Ahmet
Eminoğlu ile cenaze evinde tanıştım. Arkadaşım Osman Nuri Saral’la gelmişlerdi
cenazeye katılmak için. Tanıştık. Güler yüzlü, konuşkan, neşeli bir adam. Of’un
Gürpınar Köyünden.
Köyümüzün
merkezi olan Camininyanında buluştuk. Oradan Osman’ın arabasıyla eve geçtik. Ev
dediğin yer bir yürüyerek beş dakikada gidilecek bir yer.
Eve
gittik. Dört çocuğunun annesini, eşini yitiren Amcaoğlum Halim içeri buyur etti
bizi. Osman ve Ahmet, aile üyelerine başsağlığı dilediler. Çaylar geldi. İçmeye
başladık. Hal hatır soruldu karşılıklı. Genellikle sessizlik egemen eve, Halim’in
kızlarının ve diğer kadınların ağlamaları dışında. Bu kez kadınlar kapının
önündeki sandalyelerdeler. Orada ağlamaktalar. Bizim yanımızda Halim’in annesi,
benim yengem var bir tek. Yaşlı gözleri bulutlanmış durumda. Yüzünde ulaşılmaz,
anlaşılmaz bir acı var. Yaşlı bedeni acıya karşı koymaya çalışmakta, ama
nafile.
Bizim
köyde de Eminoğulları var. Akrabalık derecelerini bilmiyorum. Eminioğlu’nun
çayır dediğimiz bir fındıklık var evimizin yanında. Yerin adını söyleyince
gülümsedi ve “Burayı satın almam gerekir. Bizim akrabalarınmış burası
satmışlar. Olmaz böyle şey. Yerin adına göre sahibi olmalı.” dedi. Bu espri
tuttu. Zaten odaya oturur oturmaz bu espriyle söz başladı. Bu sözleri
oturduğumuz odada insancıl bir sıcaklık yarattı. Bu konuyla oradakiler, buraya
odaklandılar. Doğaldır ki bu durum, acıdan az da olsa uzaklaşmayı sağladı.
Demli
çaylar tazelendi. Tazelenen çaylarla Ahmet de demlendi sanki. Önce merhumenin
neden öldüğünü sordu. Soruyu Mahmut yanıtladı. Gürül gürül yanan sobanın
başındayız. Dışarısı karla kaplı. Hava soğuk. Saçaklardan eriyen karların
suları damlamakta kesintisiz. Sobanın ritmine uyan Eminoğlu Ahmet gülemeye
başladı sıcak söyleşisi, inandırıcı anlatımı, anlattıklarını dramatize etme yeteneğiyle.

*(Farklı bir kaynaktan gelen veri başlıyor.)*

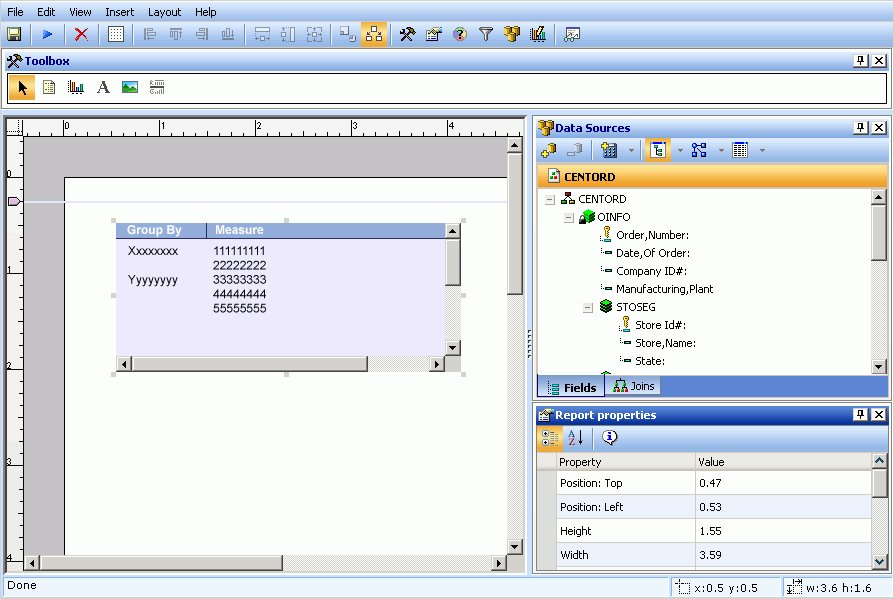
Task: Collapse the OINFO segment node
Action: 568,217
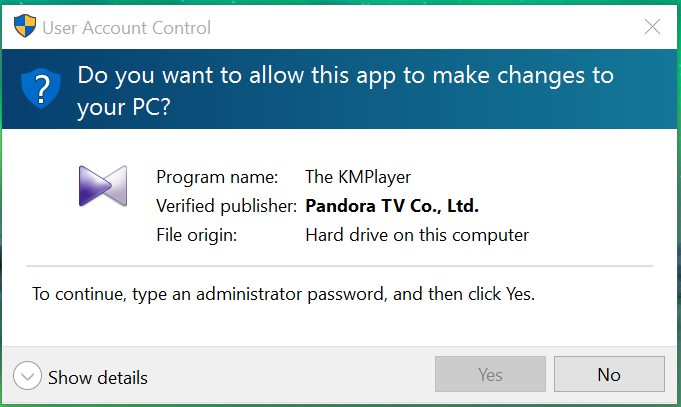Click the UAC shield icon in title bar

[25, 26]
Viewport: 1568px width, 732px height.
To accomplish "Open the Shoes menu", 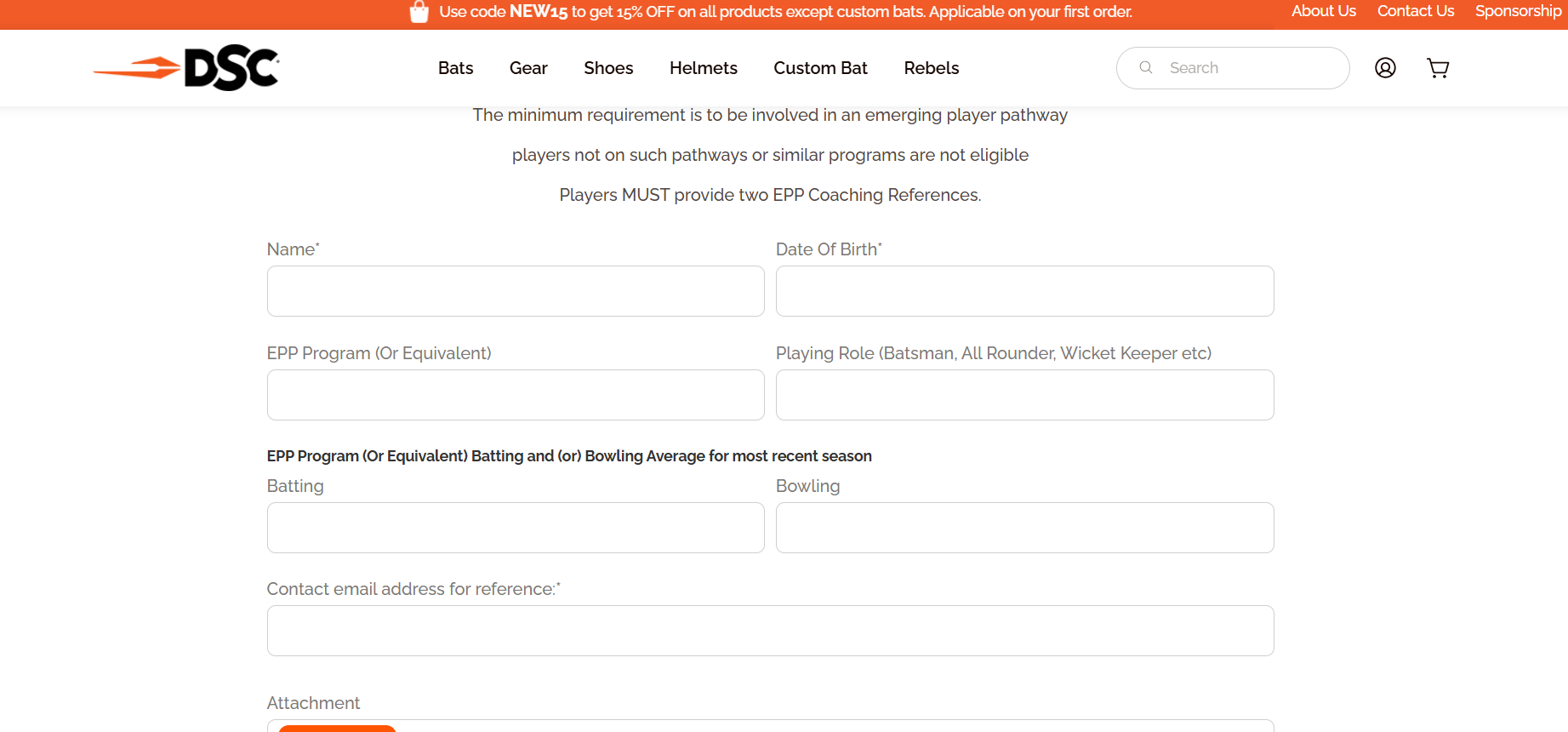I will click(x=608, y=68).
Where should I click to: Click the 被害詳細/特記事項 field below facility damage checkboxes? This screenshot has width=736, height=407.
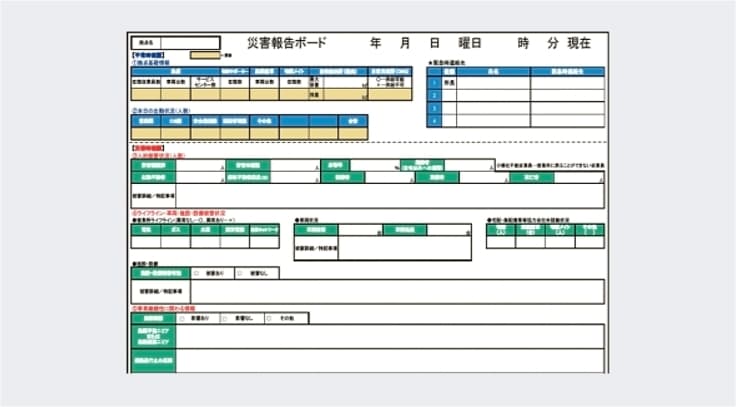point(390,291)
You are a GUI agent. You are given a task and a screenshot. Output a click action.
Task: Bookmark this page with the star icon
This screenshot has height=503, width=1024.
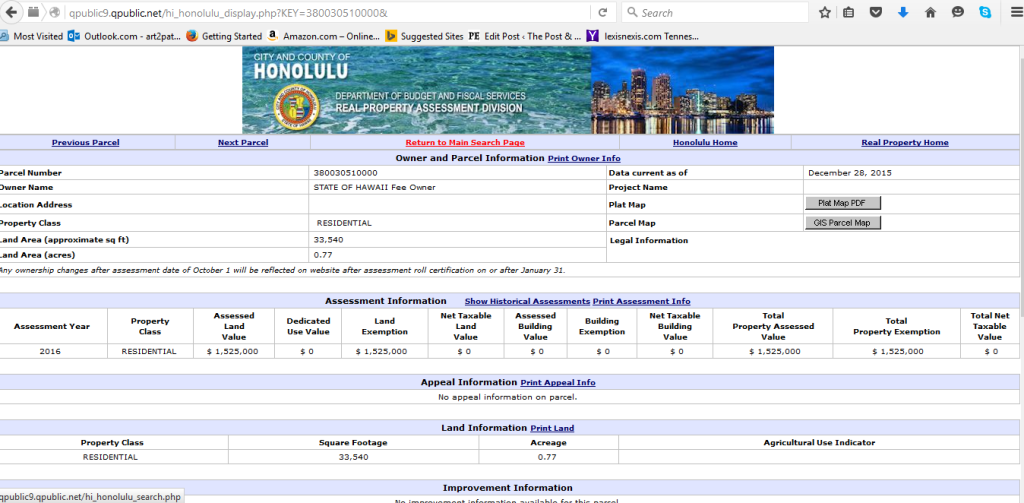point(825,13)
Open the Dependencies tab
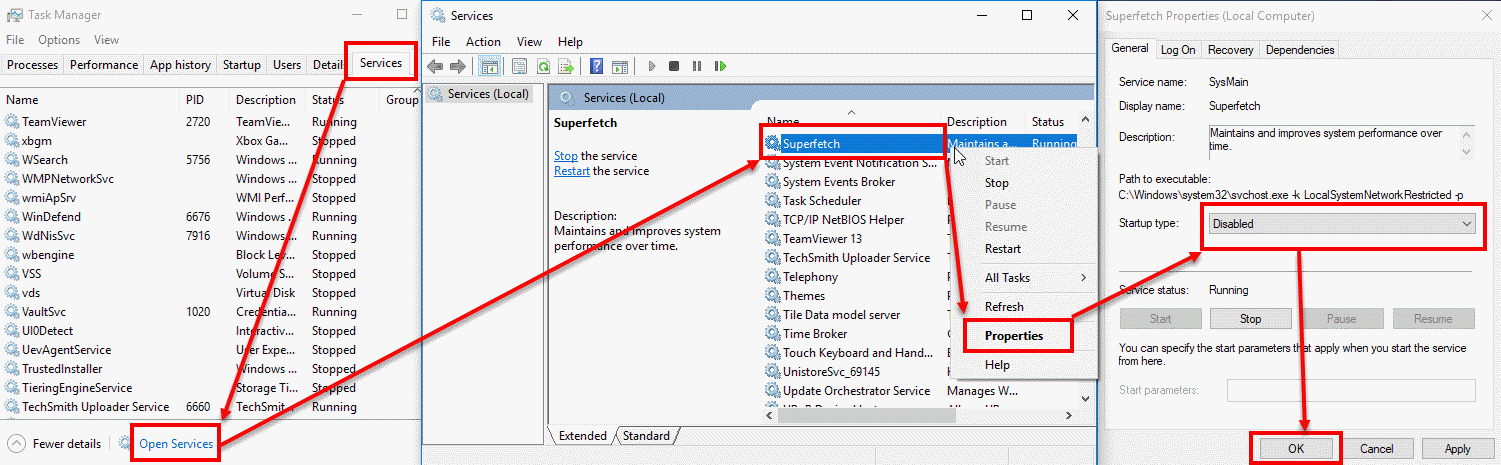This screenshot has height=465, width=1501. [1299, 50]
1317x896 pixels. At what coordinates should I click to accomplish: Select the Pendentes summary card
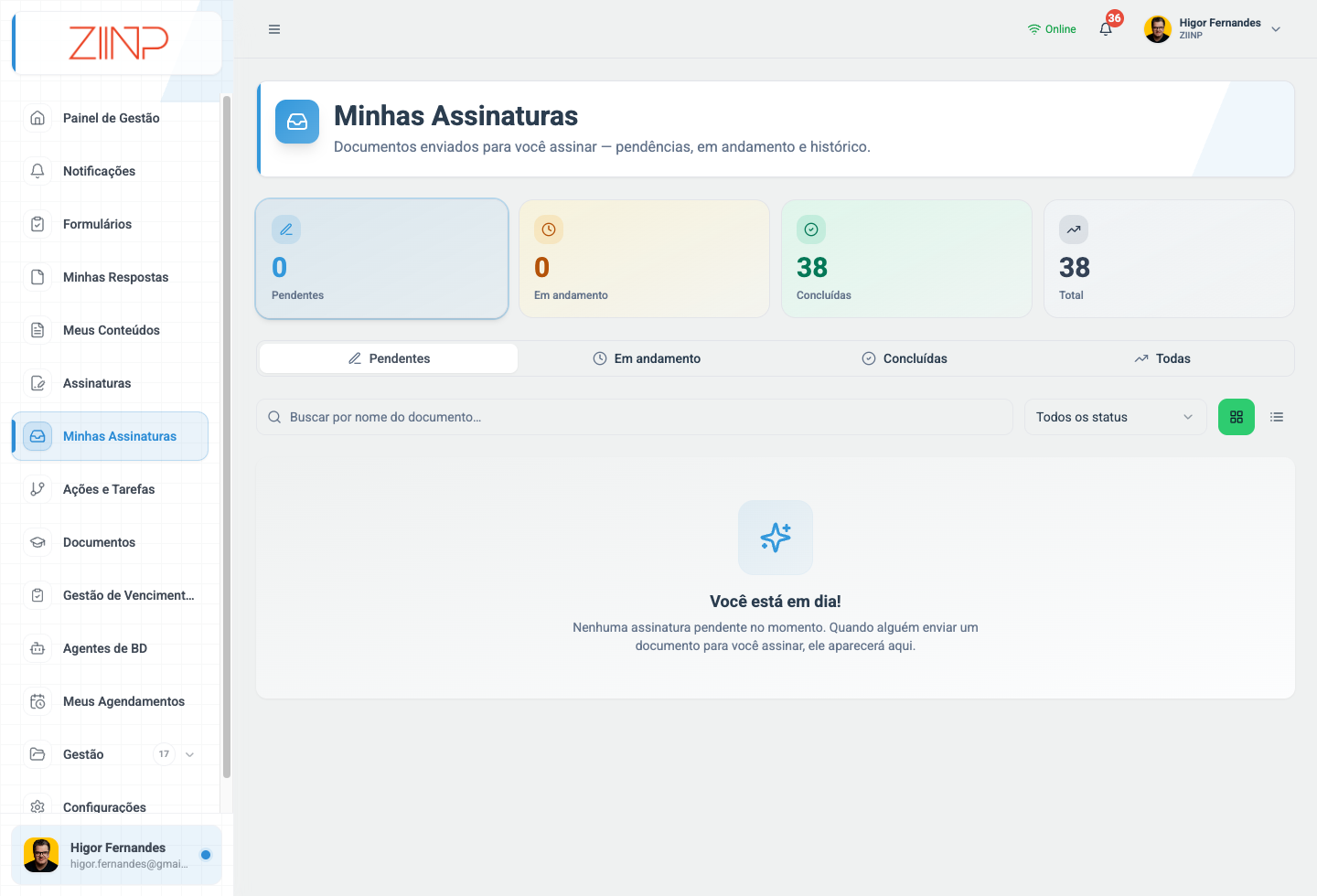[x=381, y=259]
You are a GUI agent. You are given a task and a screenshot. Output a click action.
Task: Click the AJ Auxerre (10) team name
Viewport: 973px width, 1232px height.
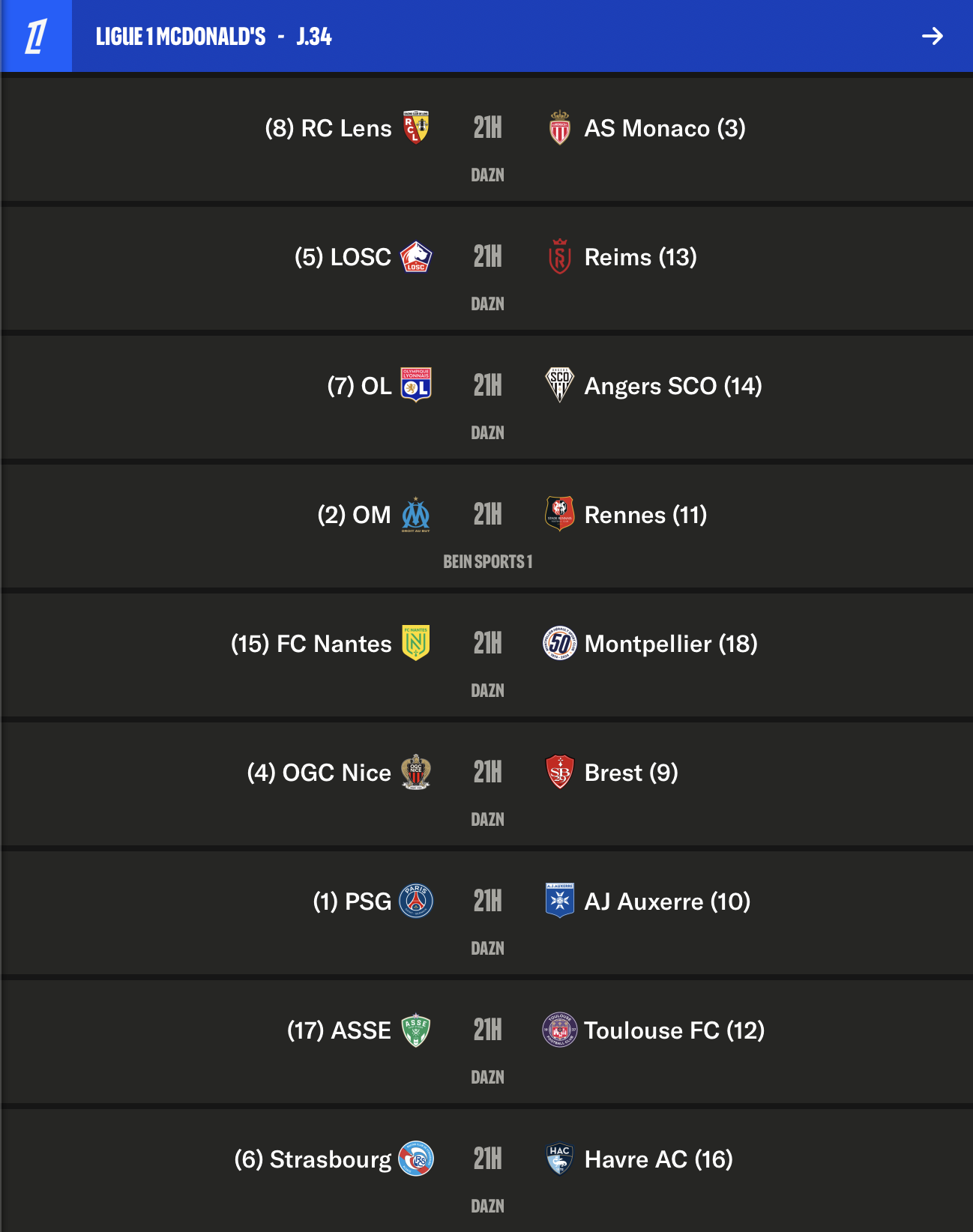point(668,902)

“Benim annem de aynı hastalıktan öldü.” dedi. Bu sırada dışardaki ağlamalar dinmeye
başladı. Ağlaşanlar da yarı açık kapının önüne toplaştılar. Herkes kulak kesildi
anlatıma. O, kendi doğallığı içinde üzüntülü bir durumu, gerçekçi bir dille
biraz da dramatize ederek anlatmakta.
Ahmet,
sözü getirip ölümün kaçınılmazlığına bağladı. “Üzülmeyin, kendinizi sorumlu da
tutmayın. Ne yapsanız rahmetli kurtulamayacaktı. Siz, elinizden geleni
yaptınız.” dedi. Bu sözler, bir rahatlama getirdi dinleyenlere. “Benim annem de
aynı süreçleri yaşadı. Kurtaramadık. Bu hastalık vurdu mu insana, alıp
götürüyor onu. Elden bir şey gelmiyor.” tümcelerini de ekledi sözlerine.
Hastalık
ve annesinin konusu bitince birkaç tane ilginç ölüm olayı daha anlattı. Sonunda
sözü, Eminoğlu’nun çayırına getirdi. Bizim köydeki Eminoğullarından Yılmaz’ı
arada onunla konuştu. Bu yeri almak istediğinden söz etti. Böylece oradakilerin
ilgisini yine dağıttı. En sonunda ağlamalar kesildi.
Ahmet,
bir psikolog gibi düştü aramıza. Bir halk bilgesinin olgunluğu, içtenliğiyle
insanlara moral oldu. Az da olsa onları üzüntülerinden uzaklaştırdı. Bu nedenle
acılı insanlara soluk aldırdı.
Ahmet’in
söyleşisi güzel, ancak bizim İstanbul’a dönmek için uçağa yetişmemiz gerek.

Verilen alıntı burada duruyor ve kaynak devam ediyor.